> Task goal
Search the data below for the string "computer". Extract every line that contains it.
=== Begin Enclosure ===
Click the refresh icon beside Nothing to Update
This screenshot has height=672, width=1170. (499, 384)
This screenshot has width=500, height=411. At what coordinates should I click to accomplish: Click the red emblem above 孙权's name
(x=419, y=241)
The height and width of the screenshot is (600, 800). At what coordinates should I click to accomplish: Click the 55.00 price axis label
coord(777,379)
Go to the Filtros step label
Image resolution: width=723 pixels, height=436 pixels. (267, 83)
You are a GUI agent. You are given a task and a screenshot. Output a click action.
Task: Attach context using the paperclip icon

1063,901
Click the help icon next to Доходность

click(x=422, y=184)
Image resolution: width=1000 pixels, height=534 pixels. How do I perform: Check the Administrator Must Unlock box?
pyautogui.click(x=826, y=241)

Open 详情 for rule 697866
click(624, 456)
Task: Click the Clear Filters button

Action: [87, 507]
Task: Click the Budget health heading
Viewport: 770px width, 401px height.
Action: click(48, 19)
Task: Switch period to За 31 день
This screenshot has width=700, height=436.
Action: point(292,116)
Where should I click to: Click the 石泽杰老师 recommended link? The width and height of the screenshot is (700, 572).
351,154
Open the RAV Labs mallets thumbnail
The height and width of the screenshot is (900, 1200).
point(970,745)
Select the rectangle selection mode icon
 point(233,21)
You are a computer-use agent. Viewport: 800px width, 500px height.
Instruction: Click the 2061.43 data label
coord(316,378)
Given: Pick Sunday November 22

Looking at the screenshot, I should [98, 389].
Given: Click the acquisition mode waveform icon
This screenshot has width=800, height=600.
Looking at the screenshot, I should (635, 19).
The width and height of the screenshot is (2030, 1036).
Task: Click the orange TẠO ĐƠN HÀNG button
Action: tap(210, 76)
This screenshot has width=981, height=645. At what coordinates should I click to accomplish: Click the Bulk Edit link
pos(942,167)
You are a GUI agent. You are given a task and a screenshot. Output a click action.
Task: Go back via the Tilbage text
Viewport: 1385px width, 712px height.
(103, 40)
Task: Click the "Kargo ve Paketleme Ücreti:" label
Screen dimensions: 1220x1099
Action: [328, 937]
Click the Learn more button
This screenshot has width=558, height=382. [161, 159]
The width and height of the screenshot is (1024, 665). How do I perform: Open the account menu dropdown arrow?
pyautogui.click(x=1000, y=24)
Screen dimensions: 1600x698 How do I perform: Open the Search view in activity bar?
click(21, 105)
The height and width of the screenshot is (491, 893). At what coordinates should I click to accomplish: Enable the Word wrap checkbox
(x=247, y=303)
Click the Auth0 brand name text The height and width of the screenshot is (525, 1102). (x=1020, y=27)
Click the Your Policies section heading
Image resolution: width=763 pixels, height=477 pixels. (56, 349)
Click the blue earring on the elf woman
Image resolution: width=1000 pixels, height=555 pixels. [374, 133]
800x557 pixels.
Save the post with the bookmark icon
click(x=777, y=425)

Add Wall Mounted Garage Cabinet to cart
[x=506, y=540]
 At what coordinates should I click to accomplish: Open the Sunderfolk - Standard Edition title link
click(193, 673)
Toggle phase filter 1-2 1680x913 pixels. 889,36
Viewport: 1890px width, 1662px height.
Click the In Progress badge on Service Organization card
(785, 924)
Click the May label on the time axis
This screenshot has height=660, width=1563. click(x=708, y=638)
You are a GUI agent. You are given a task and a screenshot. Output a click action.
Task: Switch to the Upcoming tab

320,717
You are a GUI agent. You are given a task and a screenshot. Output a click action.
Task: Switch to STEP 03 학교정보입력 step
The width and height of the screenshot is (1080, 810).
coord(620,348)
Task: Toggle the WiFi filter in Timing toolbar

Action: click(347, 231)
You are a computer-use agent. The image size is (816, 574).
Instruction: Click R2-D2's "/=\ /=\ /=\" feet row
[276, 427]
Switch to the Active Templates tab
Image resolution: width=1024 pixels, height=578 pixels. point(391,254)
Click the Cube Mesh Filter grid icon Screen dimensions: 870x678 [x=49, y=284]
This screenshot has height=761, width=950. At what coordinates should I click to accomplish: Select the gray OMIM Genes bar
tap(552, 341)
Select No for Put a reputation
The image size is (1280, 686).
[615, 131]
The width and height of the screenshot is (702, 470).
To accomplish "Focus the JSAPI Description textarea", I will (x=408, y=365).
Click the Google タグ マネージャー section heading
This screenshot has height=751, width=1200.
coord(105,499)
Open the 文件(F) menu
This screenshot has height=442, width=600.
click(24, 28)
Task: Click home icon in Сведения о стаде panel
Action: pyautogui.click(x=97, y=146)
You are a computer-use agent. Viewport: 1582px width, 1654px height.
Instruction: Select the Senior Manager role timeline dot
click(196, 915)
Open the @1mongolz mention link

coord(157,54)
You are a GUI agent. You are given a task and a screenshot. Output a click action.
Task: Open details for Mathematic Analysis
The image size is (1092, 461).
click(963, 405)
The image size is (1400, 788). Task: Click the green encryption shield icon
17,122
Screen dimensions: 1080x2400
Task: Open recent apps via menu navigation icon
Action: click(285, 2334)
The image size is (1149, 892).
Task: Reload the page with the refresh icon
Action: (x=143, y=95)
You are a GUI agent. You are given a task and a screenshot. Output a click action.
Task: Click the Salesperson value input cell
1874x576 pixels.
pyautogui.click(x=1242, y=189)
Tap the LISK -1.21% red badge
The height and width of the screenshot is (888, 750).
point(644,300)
=== End Enclosure ===
> Problem solution
You are a computer-use agent. Viewport: 800px width, 500px height.
You are a computer-use agent. The image size is (816, 574).
You are a computer-use agent. Viewport: 1582px width, 1654px height.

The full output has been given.